Я не говорю, что я воображаемый друг, потому что не каждый воображаемый друг знает, что это такое, а некоторые, когда слышат это в первый раз, пугаются.

— С кем ты разговариваешь?

Это спрашивает маленькая девочка. Ей года три, может, четыре. Она услышала обрывок нашего разговора.

Я вижу страх в глазах желтого мальчика. Он не знает, что отвечать.

— Скажи ей, что ты разговариваешь сам с собой, — говорю я.

— Извини, Алексис. Я сам с собой разговаривал.

— Ты можешь встать и отойти от стола? — спрашиваю я. — Ты умеешь?

— Мне надо сходить в туалет, — говорит желтый мальчик Алексис.

— Хорошо, — говорит Алексис.

— Что — хорошо? — спрашивает женщина, которая сидит за столом напротив Алексис.

Это мама Алексис. Это сразу видно. Они очень сильно друг на друга похожи. Обе рыжеволосые, и обе с веснушками.

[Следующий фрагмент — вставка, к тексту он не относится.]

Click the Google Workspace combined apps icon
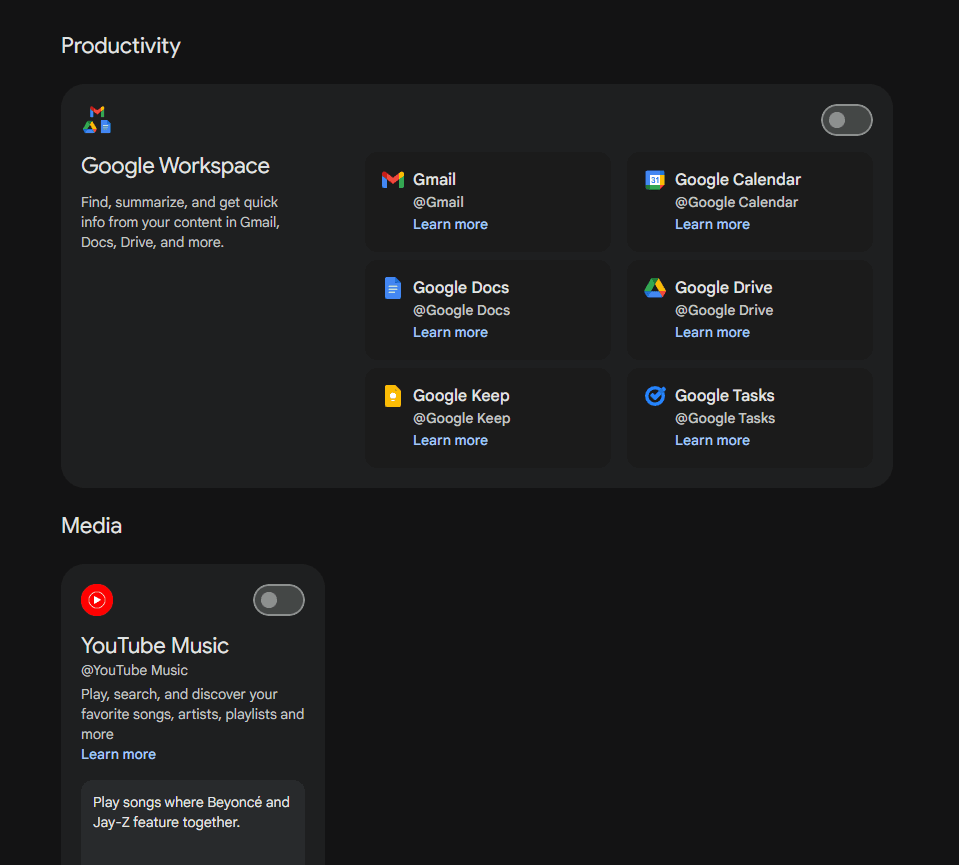This screenshot has height=865, width=959. [x=97, y=120]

— Я разрешила Джо-Джо пойти на горшок, — говорит Алексис.

— О, Джо-Джо хочет пойти на горшочек? — говорит ее папа.

Он сюсюкает, и мне это сразу не нравится.

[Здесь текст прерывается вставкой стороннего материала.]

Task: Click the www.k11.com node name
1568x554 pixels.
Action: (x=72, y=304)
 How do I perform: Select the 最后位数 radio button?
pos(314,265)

— Иди за мной, — говорю я и веду Джо-Джо через кухню, вниз по ступенькам в полуподвал.

Я давно знаю это место. Из четырех любимых ресторанов Макса мы часто заходим в три, так что мне было совсем не трудно их всех осмотреть. Слева от меня холодильник в рост человека, справа — кладовая. Хотя кладовая — это не настоящая комната, это просто место, огороженное металлической сеткой до самого потолка. Я прохожу через дверь, тоже из металлической сетки, и сажусь на коробки у дальней стены.

— Ого! — говорит Джо-Джо. — Как у тебя это получилось?

— Ты не можешь проходить через двери?

— Не знаю.

— Если бы ты мог, ты бы знал об этом, — говорю я. — Ничего, все нормально.

Я прохожу обратно через дверь и сажусь на пластмассовое ведро, которое стоит в углу рядом с лестницей. Джо-Джо задерживается возле ограждения из металлической сетки. Сначала он просто его разглядывает, потом протягивает руку, чтобы потрогать. Он очень медленно протягивает к сетке руку, как будто боится, что его может ударить электрическим током. Рука Джо-Джо замирает, не коснувшись сетки. Но это не ограждение не дает ему пройти. Ему мешает идея ограждения.